Against the "Whitescape" background he first paints, Batchelor presents an array of examples of Western culture's efforts to purge and devalue color, which he argues usually happens in one of two ways:
"In the first, colour is made out to be the property of some 'foreign' body—usually the feminine, the oriental, the primitive, the infantile, the vulgar, the queer or the pathological. In the second, colour is relegated to the realm of the superficial, the supplementary, the inessential or the cosmetic. In one, colour is regarded as alien and therefore dangerous; in the other it is perceived as merely a secondary quality of experience, and thus unworthy of serious consideration."
Batchelor points to the more serious consideration given to line than color in our society, from the nursery room to the great philosophers:
- "During my days spent in the art-room at primary school, I was told to take a line for a walk and then color it in."
- In his Poetics, Aristotle wrote: '...a radom distribution of the most attractive colours would never yield as much pleasure as a definite image without colour."

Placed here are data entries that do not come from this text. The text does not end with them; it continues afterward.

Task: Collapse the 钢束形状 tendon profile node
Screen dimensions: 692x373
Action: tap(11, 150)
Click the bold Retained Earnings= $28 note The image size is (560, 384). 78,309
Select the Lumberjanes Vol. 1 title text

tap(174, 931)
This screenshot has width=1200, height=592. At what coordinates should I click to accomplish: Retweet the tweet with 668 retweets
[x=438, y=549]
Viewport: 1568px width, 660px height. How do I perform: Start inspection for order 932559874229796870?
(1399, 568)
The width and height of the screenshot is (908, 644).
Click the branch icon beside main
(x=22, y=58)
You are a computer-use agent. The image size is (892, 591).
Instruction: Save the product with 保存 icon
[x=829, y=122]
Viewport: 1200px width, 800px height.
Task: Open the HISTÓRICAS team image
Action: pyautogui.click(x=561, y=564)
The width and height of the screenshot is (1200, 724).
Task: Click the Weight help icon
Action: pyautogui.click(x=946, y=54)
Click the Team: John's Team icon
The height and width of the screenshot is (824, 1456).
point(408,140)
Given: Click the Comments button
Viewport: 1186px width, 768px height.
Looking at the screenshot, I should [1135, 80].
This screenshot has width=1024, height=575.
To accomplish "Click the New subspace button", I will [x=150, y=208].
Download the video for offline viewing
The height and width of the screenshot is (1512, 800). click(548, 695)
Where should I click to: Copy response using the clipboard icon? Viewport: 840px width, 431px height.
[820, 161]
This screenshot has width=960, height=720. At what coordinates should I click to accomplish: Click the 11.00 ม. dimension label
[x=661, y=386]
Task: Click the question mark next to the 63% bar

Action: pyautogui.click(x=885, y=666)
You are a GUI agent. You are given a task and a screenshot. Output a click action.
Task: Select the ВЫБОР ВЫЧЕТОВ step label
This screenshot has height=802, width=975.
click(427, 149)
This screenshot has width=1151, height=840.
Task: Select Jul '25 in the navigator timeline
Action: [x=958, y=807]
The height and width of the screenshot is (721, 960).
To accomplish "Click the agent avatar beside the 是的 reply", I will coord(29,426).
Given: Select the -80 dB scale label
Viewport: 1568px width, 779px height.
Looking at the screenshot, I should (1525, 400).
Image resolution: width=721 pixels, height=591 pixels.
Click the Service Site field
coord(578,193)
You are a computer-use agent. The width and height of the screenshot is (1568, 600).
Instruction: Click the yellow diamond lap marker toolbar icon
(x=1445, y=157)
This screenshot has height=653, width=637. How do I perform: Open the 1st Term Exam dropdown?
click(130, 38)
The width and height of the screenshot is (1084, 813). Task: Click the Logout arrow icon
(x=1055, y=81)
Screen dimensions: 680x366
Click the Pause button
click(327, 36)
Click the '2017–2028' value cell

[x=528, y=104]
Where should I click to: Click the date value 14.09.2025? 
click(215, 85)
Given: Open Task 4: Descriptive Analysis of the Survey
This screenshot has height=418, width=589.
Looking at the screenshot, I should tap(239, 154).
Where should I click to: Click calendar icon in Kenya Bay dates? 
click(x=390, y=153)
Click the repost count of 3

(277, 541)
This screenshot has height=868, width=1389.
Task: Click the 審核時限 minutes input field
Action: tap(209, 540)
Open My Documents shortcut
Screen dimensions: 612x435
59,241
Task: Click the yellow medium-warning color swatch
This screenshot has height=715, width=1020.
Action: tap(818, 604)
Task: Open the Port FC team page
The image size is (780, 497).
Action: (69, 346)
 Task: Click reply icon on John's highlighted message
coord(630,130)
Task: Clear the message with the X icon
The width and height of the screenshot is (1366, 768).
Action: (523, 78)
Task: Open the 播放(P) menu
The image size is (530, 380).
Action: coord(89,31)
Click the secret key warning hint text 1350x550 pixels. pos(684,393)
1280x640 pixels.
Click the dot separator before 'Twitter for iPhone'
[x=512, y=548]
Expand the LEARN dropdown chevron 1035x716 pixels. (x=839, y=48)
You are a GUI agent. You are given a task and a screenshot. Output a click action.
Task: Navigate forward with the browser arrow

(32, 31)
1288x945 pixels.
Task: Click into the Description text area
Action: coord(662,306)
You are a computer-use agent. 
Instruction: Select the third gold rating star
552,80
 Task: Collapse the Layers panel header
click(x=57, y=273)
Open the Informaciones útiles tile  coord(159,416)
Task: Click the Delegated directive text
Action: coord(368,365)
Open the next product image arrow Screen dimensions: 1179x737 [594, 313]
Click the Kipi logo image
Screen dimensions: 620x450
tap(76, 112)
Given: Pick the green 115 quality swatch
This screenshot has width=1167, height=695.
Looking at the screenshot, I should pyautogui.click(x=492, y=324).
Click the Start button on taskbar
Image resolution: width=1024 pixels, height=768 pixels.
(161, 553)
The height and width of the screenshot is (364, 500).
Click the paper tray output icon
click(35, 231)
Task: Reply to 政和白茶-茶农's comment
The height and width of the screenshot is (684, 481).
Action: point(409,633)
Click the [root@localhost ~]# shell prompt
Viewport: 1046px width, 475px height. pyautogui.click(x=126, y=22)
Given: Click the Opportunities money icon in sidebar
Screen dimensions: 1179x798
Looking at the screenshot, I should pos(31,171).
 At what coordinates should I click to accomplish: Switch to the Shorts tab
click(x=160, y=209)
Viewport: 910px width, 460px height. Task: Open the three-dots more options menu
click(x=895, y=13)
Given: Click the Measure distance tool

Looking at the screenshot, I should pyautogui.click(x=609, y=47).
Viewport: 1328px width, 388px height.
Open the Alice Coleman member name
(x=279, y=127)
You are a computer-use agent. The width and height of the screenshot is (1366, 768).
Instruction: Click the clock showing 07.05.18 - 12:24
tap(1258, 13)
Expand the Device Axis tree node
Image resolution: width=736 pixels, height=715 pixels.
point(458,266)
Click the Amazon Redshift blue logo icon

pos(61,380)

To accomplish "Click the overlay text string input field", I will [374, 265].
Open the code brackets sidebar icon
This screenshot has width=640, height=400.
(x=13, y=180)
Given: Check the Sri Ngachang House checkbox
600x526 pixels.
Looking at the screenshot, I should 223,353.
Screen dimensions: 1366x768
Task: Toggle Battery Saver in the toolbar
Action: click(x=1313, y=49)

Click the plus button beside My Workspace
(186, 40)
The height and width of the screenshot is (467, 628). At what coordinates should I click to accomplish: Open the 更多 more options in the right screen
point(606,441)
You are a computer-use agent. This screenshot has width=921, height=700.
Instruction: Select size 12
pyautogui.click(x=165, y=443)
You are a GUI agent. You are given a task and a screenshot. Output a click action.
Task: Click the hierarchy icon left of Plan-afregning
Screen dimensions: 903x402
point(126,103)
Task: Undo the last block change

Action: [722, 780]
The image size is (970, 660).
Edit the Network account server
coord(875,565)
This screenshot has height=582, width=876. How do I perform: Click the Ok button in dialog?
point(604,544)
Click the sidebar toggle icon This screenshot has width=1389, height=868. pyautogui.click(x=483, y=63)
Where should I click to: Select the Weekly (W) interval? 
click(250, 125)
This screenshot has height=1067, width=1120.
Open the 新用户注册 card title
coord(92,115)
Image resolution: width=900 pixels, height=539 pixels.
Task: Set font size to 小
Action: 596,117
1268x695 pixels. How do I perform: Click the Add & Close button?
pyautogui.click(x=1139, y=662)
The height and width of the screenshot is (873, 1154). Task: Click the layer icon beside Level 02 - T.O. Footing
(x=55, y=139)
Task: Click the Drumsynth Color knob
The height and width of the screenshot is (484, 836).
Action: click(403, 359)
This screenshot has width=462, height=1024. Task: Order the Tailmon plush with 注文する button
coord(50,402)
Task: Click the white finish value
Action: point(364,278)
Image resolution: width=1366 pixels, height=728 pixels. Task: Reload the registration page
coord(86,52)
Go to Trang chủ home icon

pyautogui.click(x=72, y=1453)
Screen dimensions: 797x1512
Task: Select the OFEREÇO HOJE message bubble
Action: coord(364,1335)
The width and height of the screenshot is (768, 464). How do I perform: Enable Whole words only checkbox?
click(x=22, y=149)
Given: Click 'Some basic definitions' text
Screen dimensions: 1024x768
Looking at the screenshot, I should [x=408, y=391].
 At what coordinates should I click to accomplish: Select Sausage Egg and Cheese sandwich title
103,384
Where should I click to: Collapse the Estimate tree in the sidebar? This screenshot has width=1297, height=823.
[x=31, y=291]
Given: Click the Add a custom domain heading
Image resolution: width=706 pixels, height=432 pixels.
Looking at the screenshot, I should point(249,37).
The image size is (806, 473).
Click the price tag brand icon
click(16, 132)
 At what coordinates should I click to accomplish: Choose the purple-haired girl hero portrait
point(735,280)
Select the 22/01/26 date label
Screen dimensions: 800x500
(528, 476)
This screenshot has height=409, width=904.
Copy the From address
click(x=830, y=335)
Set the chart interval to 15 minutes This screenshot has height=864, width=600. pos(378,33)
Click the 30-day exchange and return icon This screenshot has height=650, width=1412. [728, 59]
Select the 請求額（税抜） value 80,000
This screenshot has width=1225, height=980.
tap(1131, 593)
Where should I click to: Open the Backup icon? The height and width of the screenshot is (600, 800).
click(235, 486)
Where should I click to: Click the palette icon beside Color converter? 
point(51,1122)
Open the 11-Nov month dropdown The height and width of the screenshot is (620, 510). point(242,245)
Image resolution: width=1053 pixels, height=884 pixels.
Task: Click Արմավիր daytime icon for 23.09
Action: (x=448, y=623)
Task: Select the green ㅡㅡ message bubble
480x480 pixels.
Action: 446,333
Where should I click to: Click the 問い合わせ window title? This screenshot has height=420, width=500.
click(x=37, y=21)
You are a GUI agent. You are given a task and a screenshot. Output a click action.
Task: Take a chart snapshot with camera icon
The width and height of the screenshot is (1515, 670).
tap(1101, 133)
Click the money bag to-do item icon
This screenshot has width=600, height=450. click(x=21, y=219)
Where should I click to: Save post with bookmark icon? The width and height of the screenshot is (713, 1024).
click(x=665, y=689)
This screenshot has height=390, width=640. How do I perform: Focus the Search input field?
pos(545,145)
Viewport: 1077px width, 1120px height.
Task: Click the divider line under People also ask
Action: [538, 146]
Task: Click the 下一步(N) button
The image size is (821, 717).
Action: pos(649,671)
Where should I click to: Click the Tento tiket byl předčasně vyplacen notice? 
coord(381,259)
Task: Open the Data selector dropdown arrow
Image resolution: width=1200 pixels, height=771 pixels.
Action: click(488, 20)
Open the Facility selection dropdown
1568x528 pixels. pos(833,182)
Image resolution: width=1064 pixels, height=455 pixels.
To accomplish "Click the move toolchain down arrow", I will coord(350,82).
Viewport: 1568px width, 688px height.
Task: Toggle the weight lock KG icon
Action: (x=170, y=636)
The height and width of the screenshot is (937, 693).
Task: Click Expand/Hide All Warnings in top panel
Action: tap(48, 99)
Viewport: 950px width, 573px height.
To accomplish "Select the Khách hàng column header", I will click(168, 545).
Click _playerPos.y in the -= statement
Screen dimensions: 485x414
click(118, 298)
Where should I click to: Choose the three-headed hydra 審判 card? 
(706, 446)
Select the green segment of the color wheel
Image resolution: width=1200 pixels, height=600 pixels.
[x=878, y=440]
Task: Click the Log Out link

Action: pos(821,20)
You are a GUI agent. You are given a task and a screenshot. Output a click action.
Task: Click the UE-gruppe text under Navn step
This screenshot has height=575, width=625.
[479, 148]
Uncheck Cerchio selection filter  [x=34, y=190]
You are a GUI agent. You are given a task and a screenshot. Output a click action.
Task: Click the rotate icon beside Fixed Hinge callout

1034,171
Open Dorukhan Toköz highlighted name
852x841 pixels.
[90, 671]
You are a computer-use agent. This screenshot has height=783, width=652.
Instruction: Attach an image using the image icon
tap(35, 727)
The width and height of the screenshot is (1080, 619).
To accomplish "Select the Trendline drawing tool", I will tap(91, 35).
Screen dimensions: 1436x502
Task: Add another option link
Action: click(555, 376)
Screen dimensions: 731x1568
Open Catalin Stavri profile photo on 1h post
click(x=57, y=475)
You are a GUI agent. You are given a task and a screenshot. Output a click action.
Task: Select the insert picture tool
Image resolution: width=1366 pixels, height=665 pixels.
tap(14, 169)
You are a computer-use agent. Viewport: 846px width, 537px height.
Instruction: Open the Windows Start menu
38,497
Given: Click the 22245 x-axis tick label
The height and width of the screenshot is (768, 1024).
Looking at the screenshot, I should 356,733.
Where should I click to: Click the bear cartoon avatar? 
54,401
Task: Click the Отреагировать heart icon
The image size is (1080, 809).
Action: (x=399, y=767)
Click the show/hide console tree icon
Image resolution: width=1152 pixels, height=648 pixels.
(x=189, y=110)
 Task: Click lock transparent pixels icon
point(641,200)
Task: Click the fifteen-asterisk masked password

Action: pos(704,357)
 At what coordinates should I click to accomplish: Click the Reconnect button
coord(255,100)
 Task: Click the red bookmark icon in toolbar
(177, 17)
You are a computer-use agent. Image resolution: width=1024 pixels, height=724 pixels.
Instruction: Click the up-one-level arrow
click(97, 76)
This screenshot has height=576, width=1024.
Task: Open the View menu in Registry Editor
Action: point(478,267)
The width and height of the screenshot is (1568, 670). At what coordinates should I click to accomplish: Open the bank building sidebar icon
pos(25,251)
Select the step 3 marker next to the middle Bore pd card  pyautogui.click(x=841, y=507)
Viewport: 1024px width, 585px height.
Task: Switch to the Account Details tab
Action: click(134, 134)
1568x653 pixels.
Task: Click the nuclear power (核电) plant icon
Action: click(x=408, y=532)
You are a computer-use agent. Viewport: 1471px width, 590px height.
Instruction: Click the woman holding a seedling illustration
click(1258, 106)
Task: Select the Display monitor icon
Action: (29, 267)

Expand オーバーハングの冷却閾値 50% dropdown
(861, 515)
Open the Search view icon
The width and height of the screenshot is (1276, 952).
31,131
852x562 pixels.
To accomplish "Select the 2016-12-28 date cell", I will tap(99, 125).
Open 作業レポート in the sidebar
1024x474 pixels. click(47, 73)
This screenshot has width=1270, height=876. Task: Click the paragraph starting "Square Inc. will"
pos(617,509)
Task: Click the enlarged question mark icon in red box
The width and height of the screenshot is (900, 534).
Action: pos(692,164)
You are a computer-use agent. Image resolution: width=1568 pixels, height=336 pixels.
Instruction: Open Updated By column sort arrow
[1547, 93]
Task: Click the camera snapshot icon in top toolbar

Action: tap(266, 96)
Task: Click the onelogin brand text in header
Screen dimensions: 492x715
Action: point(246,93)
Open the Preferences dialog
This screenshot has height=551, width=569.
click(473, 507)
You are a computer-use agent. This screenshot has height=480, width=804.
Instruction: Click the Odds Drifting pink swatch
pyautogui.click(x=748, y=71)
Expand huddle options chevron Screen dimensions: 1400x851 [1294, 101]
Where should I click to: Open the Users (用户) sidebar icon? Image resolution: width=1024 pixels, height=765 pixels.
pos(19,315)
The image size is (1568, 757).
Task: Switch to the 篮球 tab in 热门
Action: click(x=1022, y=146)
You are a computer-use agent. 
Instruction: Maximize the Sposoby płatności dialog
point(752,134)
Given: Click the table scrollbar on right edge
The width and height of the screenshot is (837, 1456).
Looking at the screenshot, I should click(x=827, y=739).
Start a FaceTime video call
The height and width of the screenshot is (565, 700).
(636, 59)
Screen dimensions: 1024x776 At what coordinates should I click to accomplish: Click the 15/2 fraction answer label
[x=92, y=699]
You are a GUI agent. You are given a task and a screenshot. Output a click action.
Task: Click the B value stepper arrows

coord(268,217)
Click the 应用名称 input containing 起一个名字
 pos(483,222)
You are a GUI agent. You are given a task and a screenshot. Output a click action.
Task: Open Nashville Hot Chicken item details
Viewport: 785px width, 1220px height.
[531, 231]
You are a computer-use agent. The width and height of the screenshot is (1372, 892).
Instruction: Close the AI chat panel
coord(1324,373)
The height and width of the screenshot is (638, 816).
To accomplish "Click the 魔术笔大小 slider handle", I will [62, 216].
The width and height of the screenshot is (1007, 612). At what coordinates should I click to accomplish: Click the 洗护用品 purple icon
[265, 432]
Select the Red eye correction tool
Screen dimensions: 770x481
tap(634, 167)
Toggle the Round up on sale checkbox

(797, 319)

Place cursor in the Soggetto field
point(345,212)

But Batchelor goes on to challenge this primacy of line: "Since when did 'random' have to be associated with colour and 'definite' with drawing? Since when did drawing and colour become ciphers for order and chaos.
Forging onward in a delirious whirl of clever analyses, Batchelor spreads his writerly wings to draw in examples ranging from Aldous Huxley's descriptions of mescaline-induced color visions in The Doors of Perception, to Andy Warhol's purposely misregistered colors in his repetitious celebrity portraits (the color becomes the defining factor of each version, the lines remain the same), to an ingenious comparison of the black and white and colored world in both the book and film versions of The Wizard of Oz.
Dashing from the Parthenon, to the department store make-up counter, to the seducer's boudoir. Batchelor shows us how colour infuses our lives and how discomfort infuses our perspective on colour.